Sociologists of sex and gender are interested in studying how societies respond to diversity in sex development because it illustrates the social construction of both gender and sex. Like people whose racial and ethnic identities do not neatly map onto available categories mentioned in Chapter 8, people with intersex traits also offer us a powerful picture of how much work it takes to fit everyone into categories that do not actually encompass everyone. Some scholarship examines the ways that process of “medicalization” as it relates to sex and gender (Kessler 1998; Fausto-Sterling 2000). Medicalization refers to the process by which human conditions comes to be defined and treated as medical conditions such that they also become subject to medical study, diagnosis, and treatment. For a long time, it was not uncommon for medical professionals to surgically alter intersex bodies such that they conformed to the two-sex system—often without parents, and nearly always without the children themselves, completely understanding what is happening. When this happens, sex has become “medicalized.” Today, social activists fighting for the rights of people with intersex traits argue that surgical interventions are dangerous and unnecessary. And sociologists study the social movements and identity-based activism among people with intersex traits and their allies as well (Preves 2003; Davis 2015).
Some anthropologists discuss sex and gender in similar ways, suggesting that there may be far more sexes and genders out there than we acknowledge. Simply put, some cultures recognize more options than only two; other cultures recognize the possibility of being more than one (see MAP 9.1). Some societies do recognize more than two genders—sometimes three or four. The Navajo appear to have three genders—one for masculine men, one for feminine women, and one called nadle for those whose sex is ambiguous at birth. One can be born or choose to be nadle; they perform tasks for both women and men and dress in either men’s or women’s clothing according to the tasks they are performing. And they can marry either men or women. This illustrates that both sex and gender are best understood across a spectrum—rather than as discrete categories. Hijras in India occupy a similar space in Indian society, as a third gender category.

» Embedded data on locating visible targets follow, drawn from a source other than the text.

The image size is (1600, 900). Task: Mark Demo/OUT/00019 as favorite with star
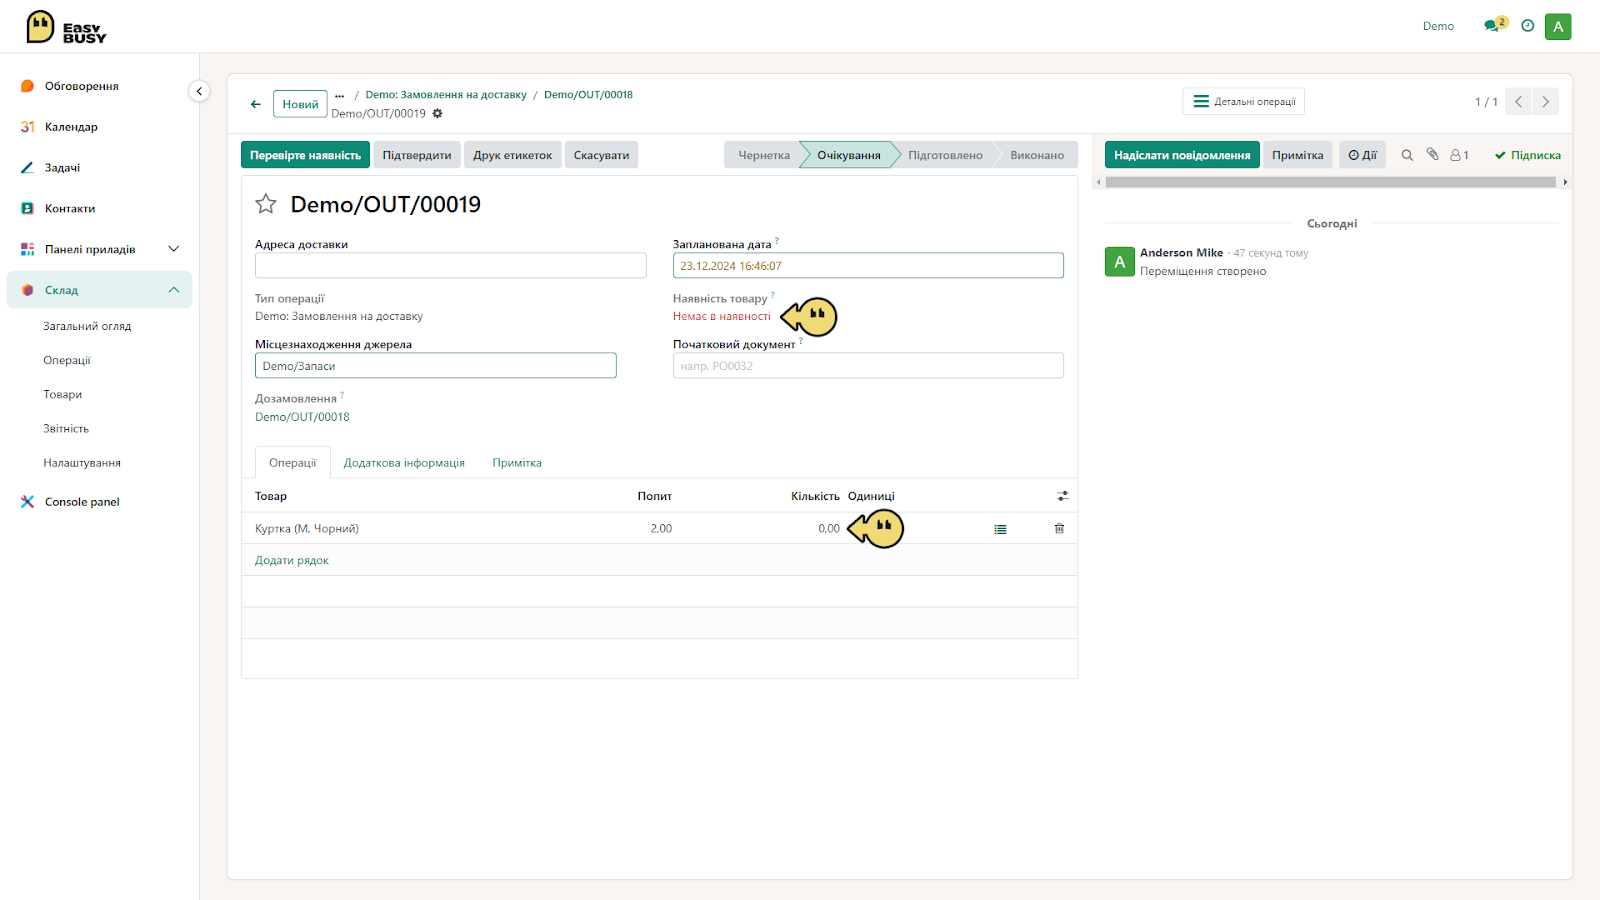coord(266,204)
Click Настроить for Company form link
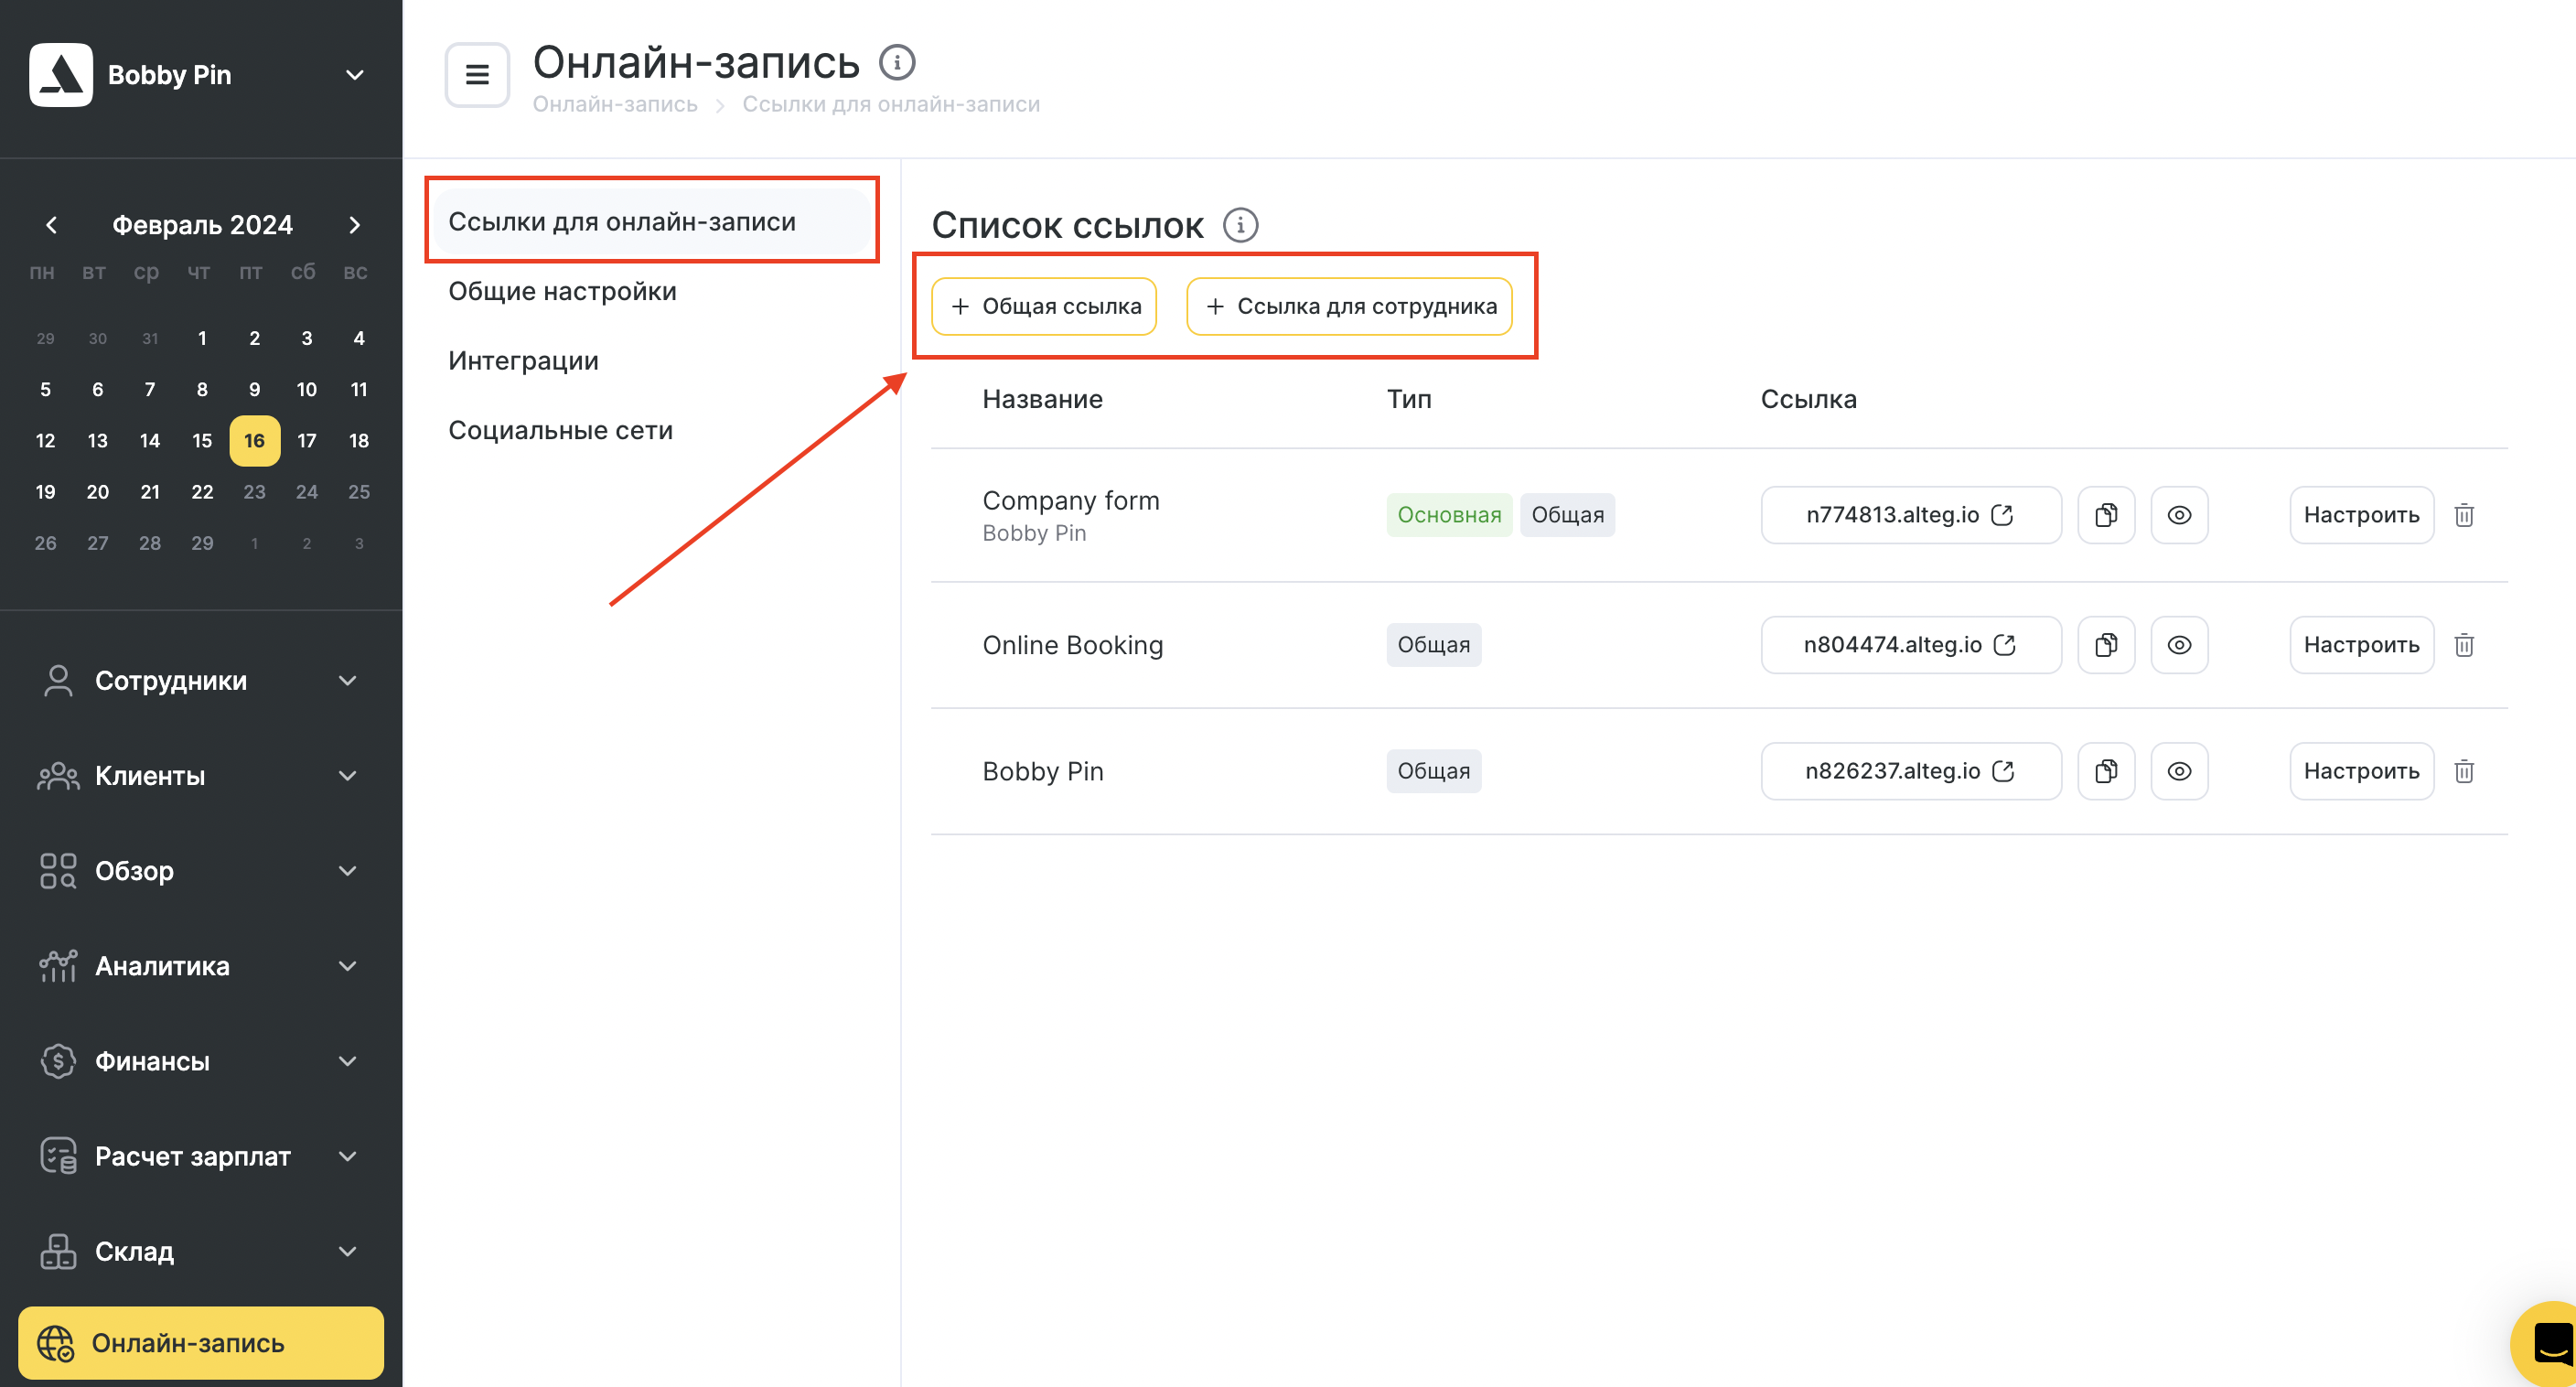Screen dimensions: 2576x1387 pyautogui.click(x=2359, y=512)
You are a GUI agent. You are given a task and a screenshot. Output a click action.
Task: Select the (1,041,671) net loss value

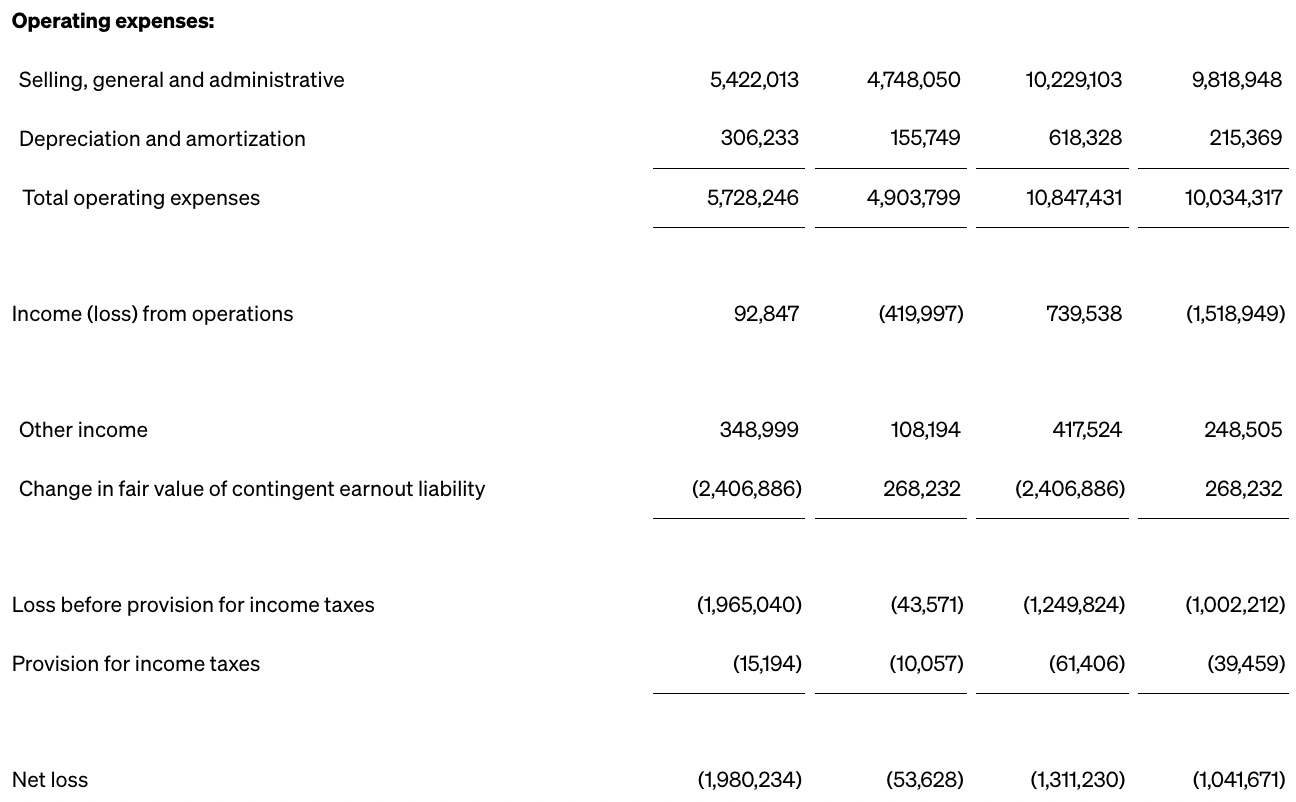(x=1239, y=780)
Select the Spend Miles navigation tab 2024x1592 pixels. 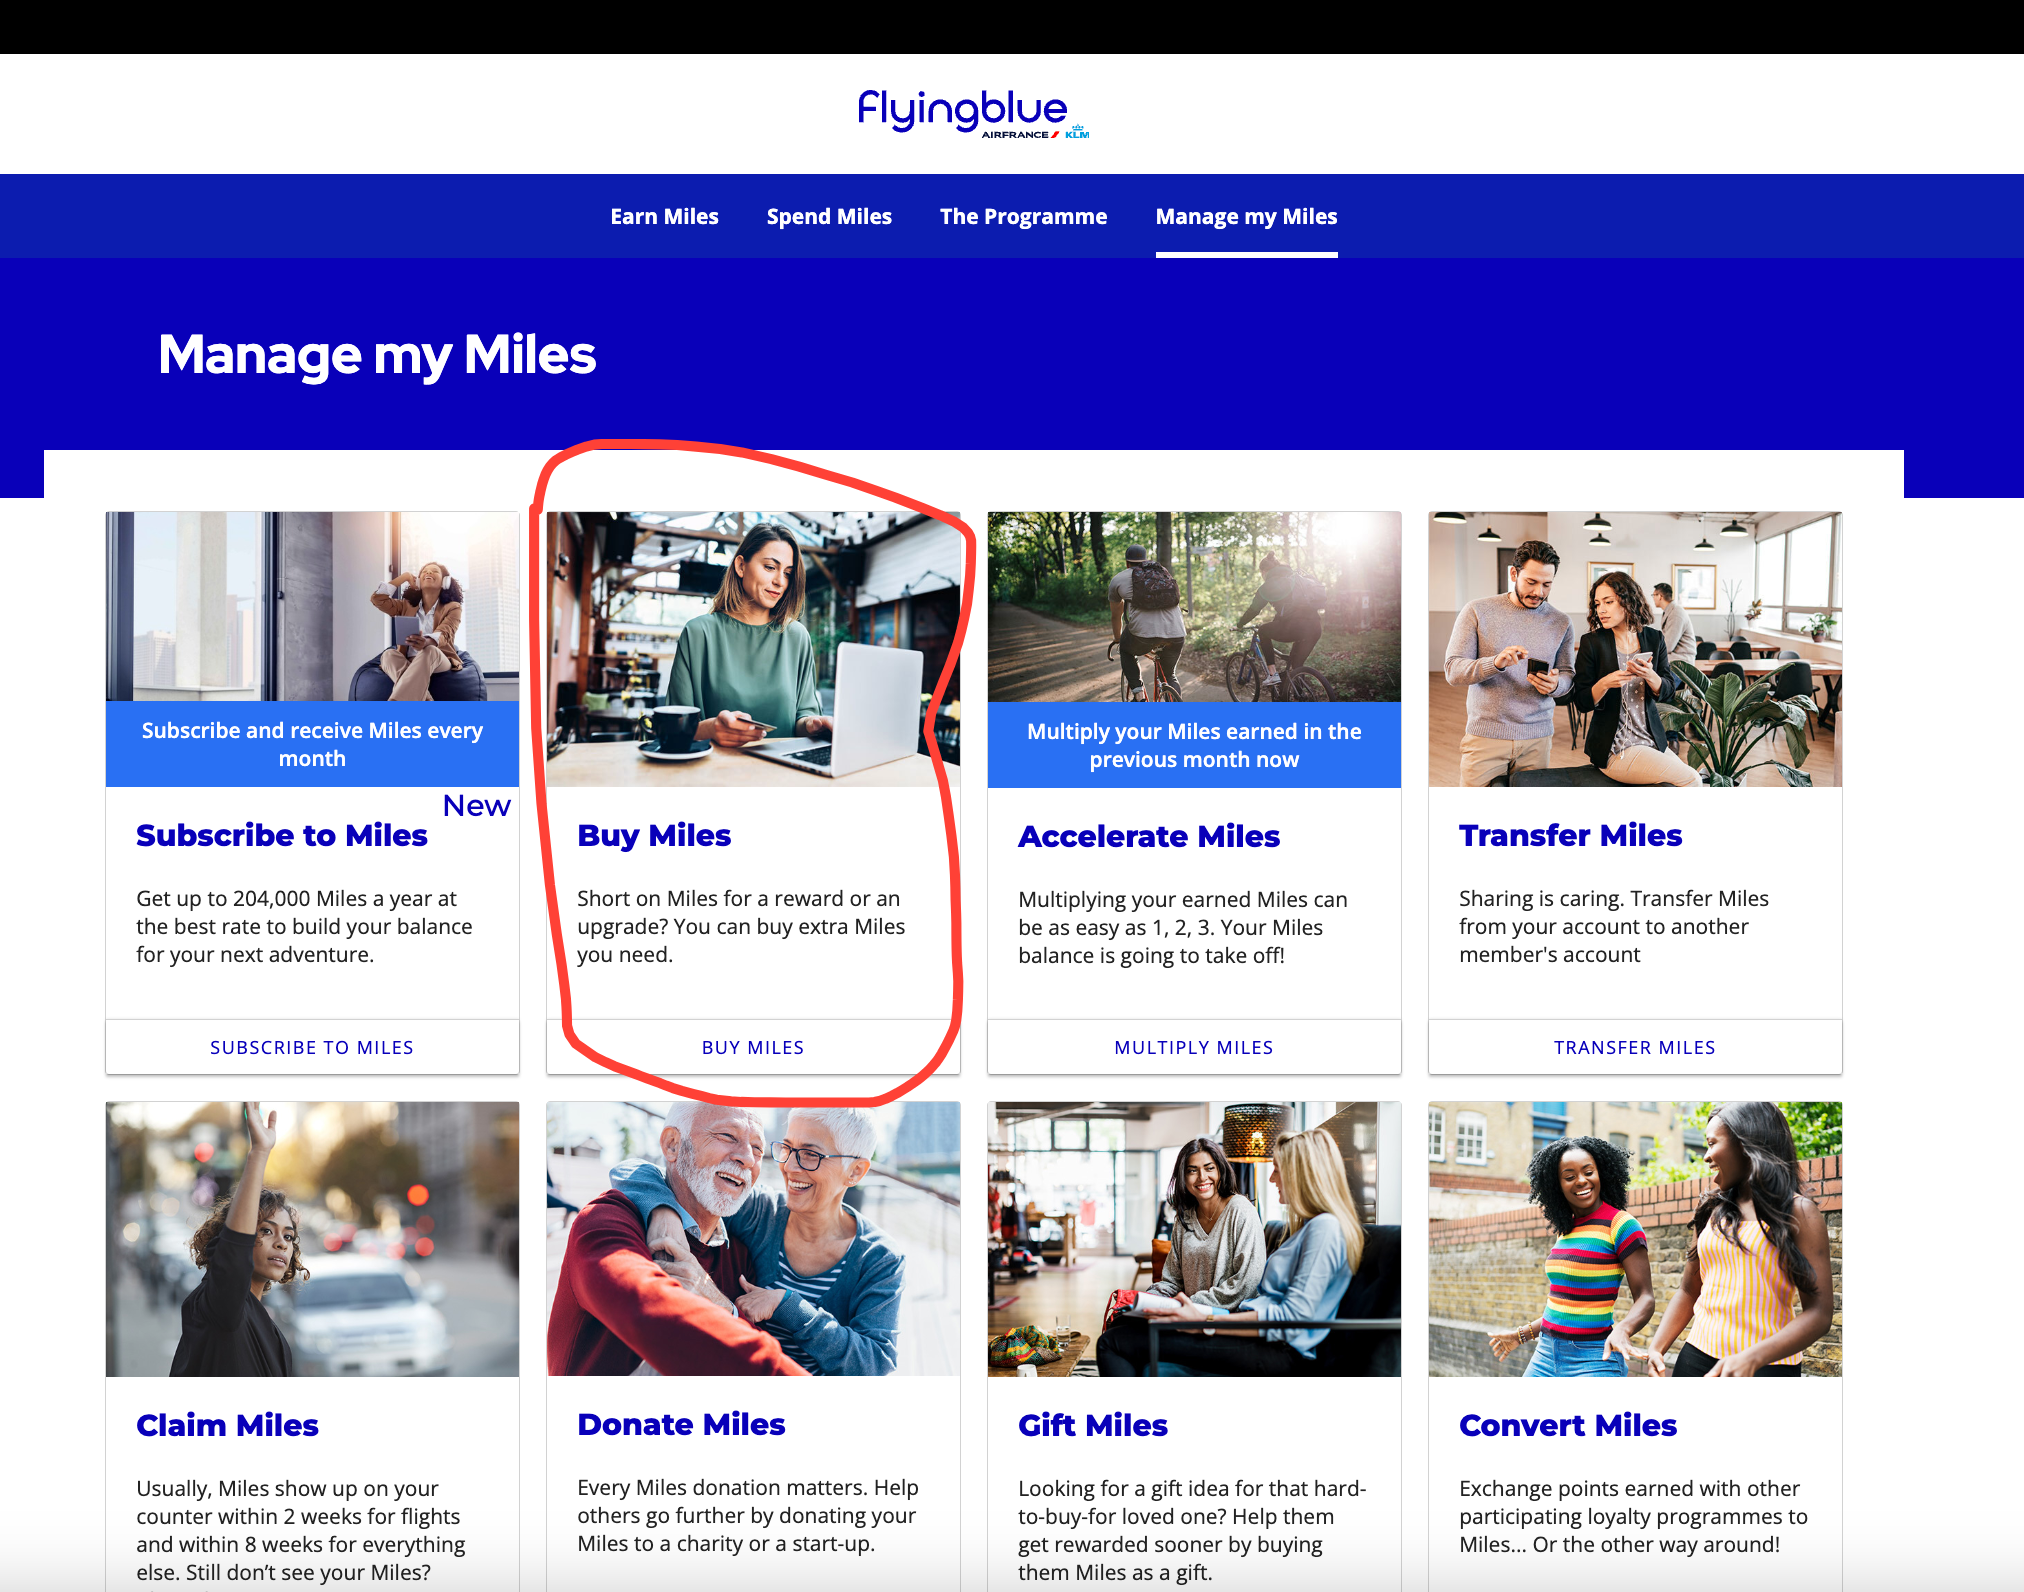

Numerous cultures have a clearly defined gender role for what people who live outside the gender binary as contemporary U.S. society (along with many others) defines it. These are members of one biological sex who take the social role of the other sex, usually a biological male who dresses and acts as a woman. In most cases, they are not treated as freaks or deviants but are revered as special and enjoy high social and economic status; many even become shamans or religious figures (Williams 1986). People with intersex traits are a powerful example of the fact that not everyone fits into the gender binary, but also that our society is organized around a gender binary despite the fact that our bodies and biology sometimes resist the system of sex and gender classification in place.